* start RECORDS *

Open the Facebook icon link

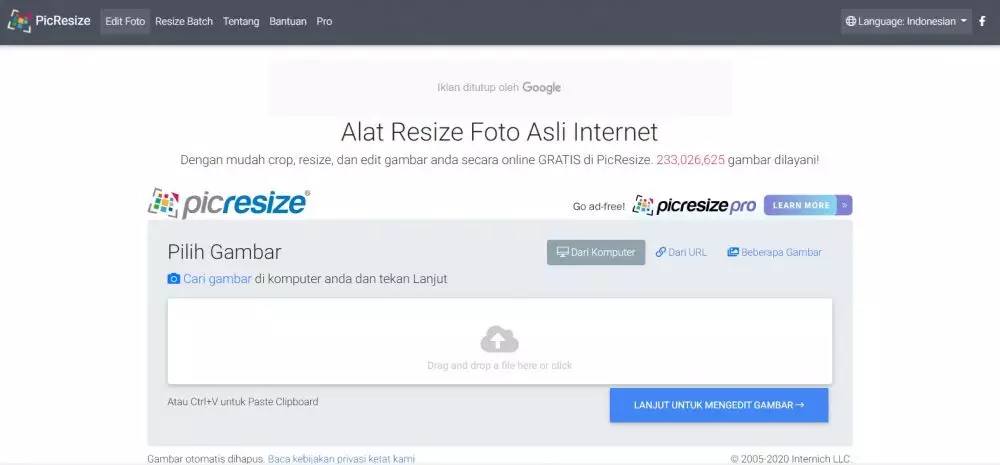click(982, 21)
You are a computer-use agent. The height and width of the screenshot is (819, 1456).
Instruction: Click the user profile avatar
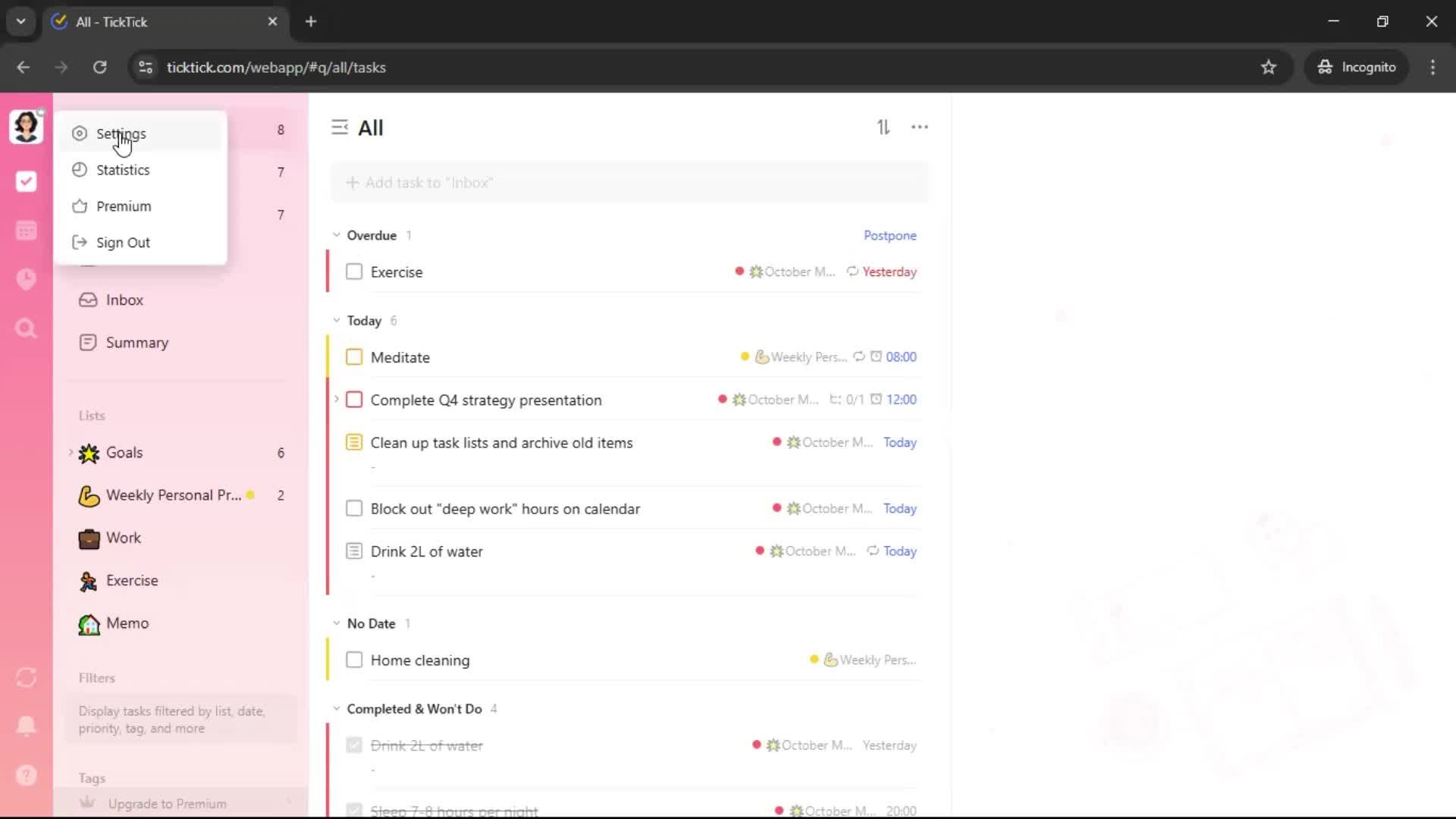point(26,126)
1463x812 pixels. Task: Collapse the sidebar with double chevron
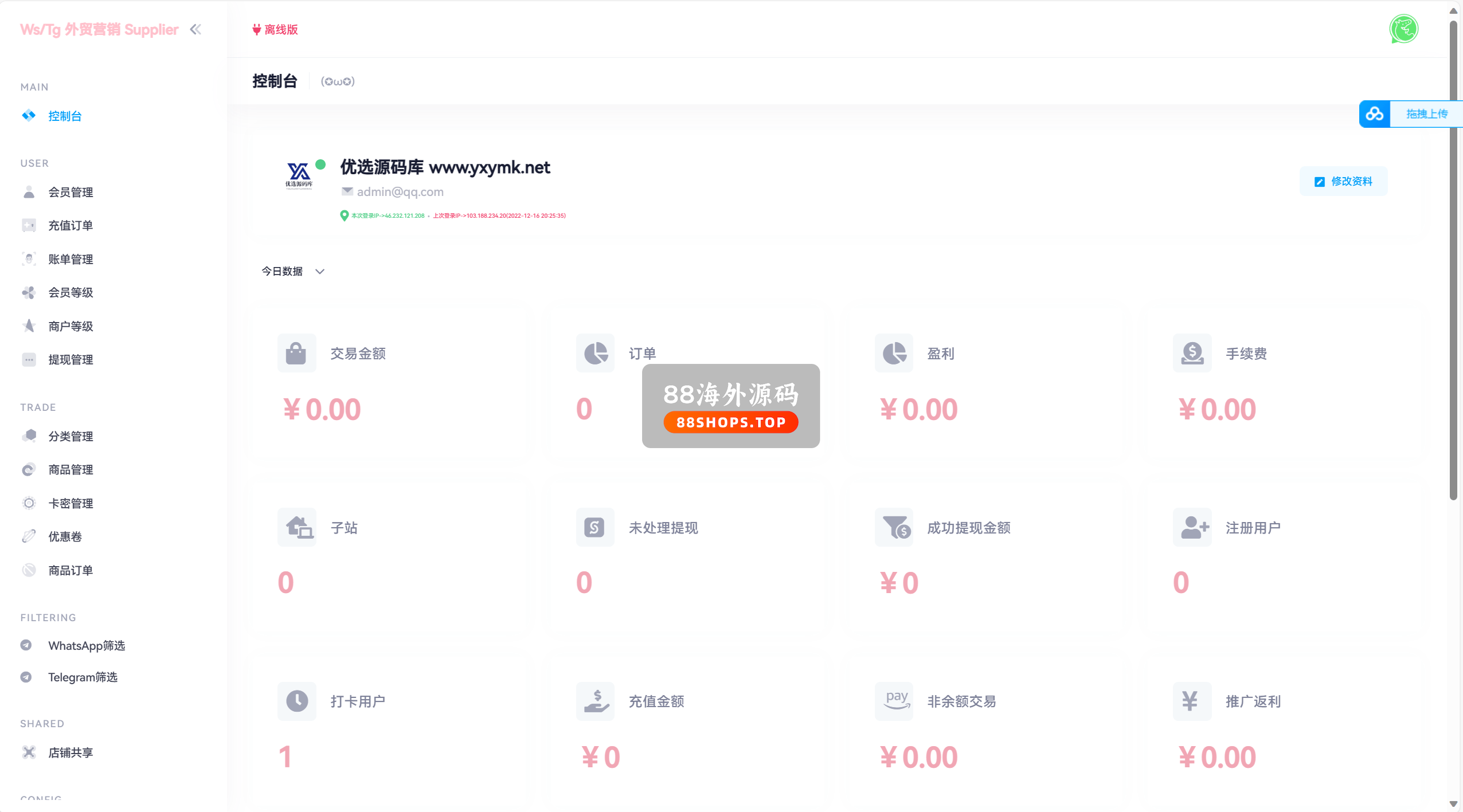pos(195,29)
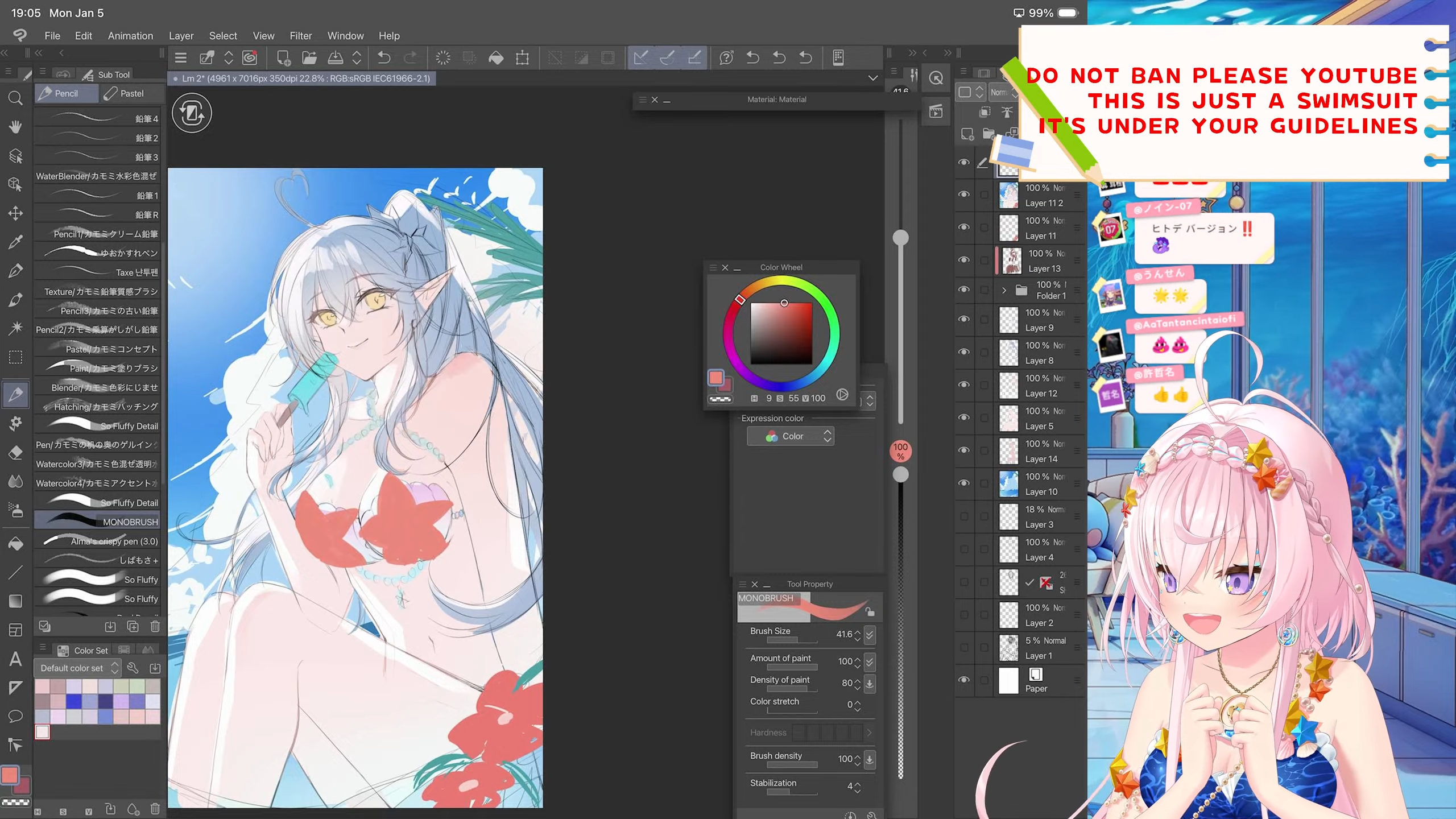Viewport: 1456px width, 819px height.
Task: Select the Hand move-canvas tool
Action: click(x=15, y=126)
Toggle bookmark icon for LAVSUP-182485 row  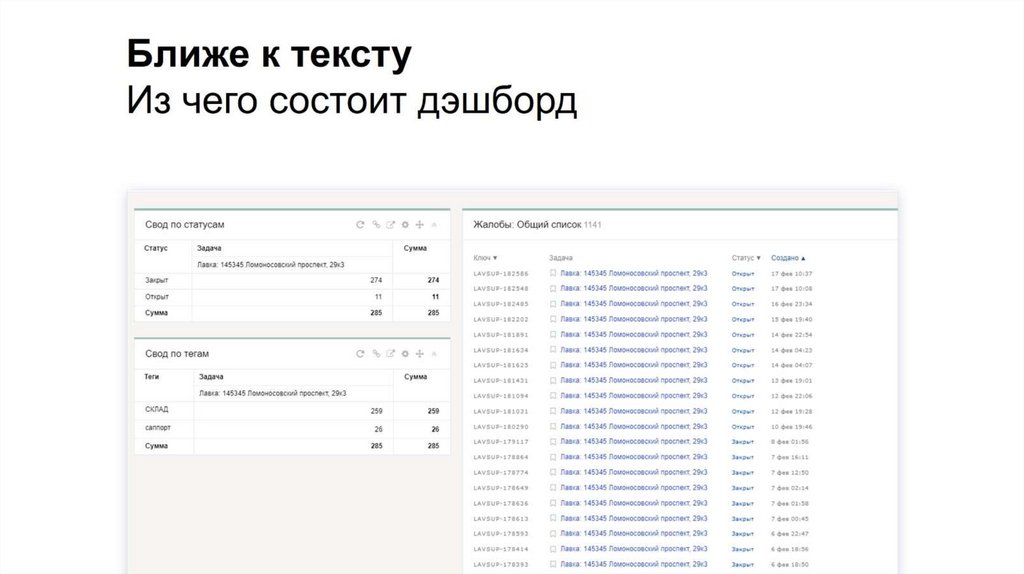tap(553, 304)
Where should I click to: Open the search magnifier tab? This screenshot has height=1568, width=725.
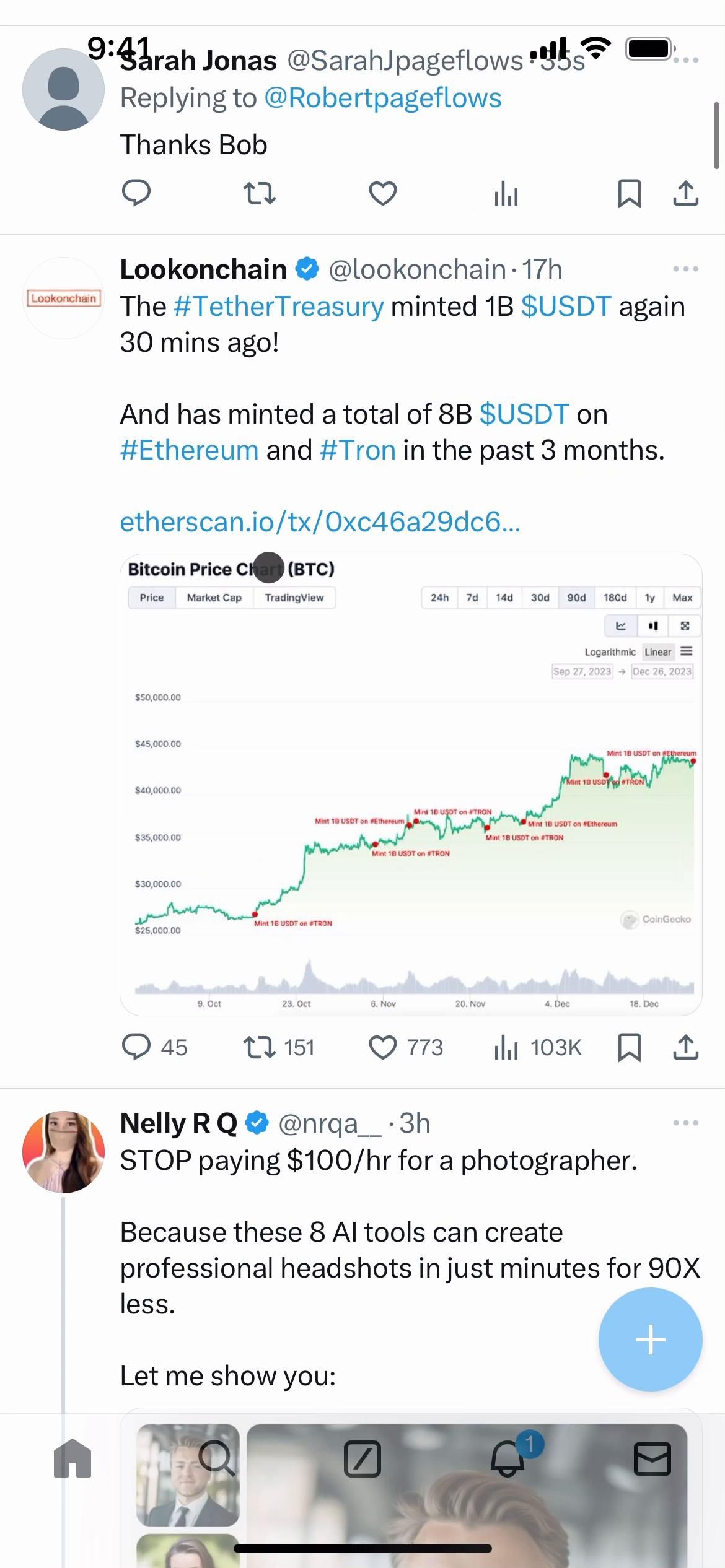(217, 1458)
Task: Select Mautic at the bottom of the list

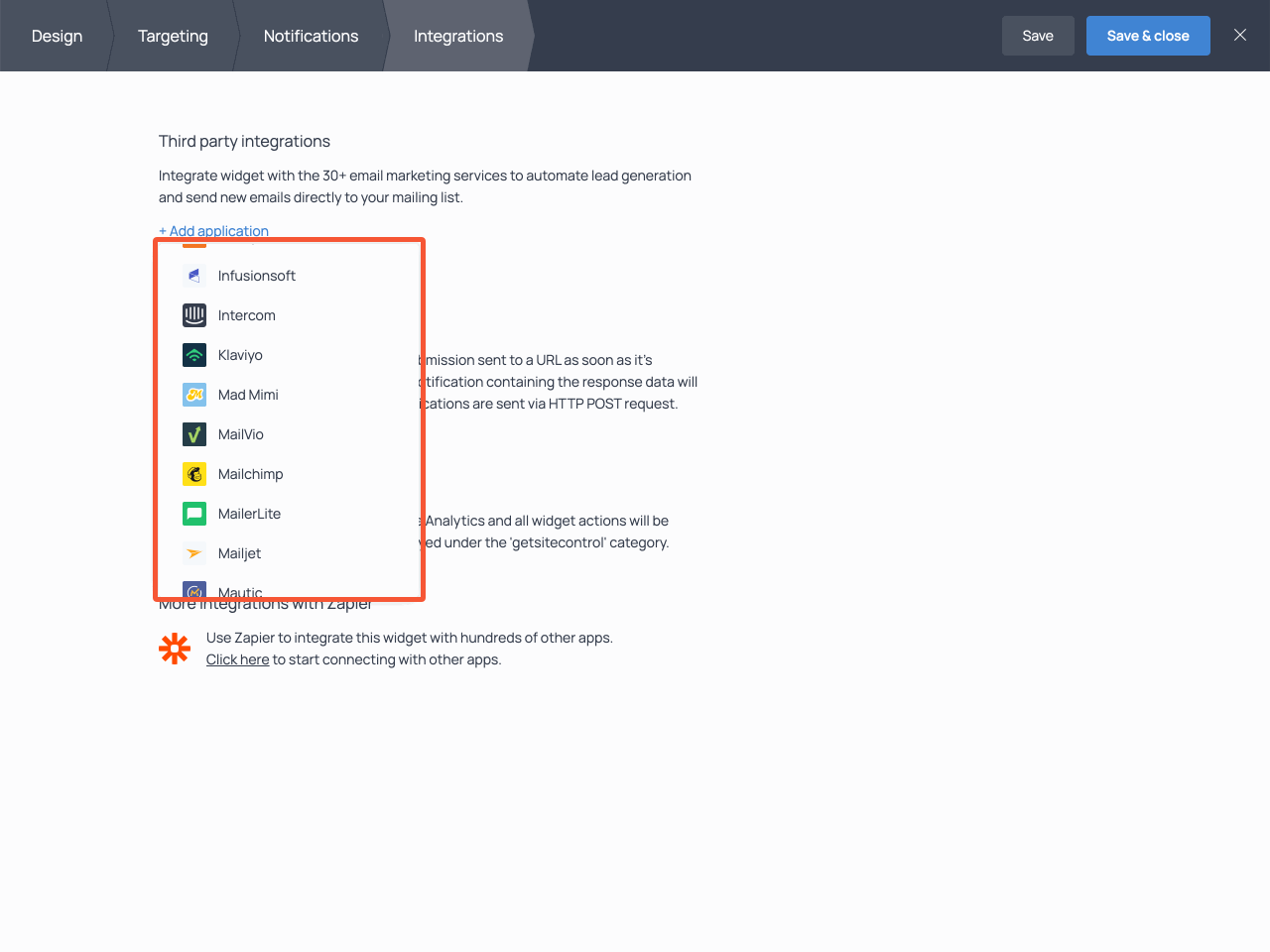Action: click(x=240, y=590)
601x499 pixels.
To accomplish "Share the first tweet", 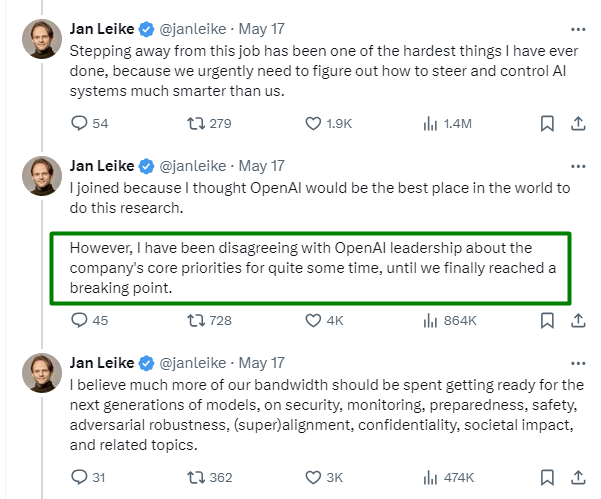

* end RECORDS *

** JOB **
Would you copy the material verbatim, starting at the line that contains "Task: Select Mautic at the bottom of the list" and stopping after the last line of the material, with the pictures left out?

** RESULT OF THE TASK **
Task: Select Mautic at the bottom of the list

Action: click(x=240, y=590)
601x499 pixels.
To accomplish "Share the first tweet", 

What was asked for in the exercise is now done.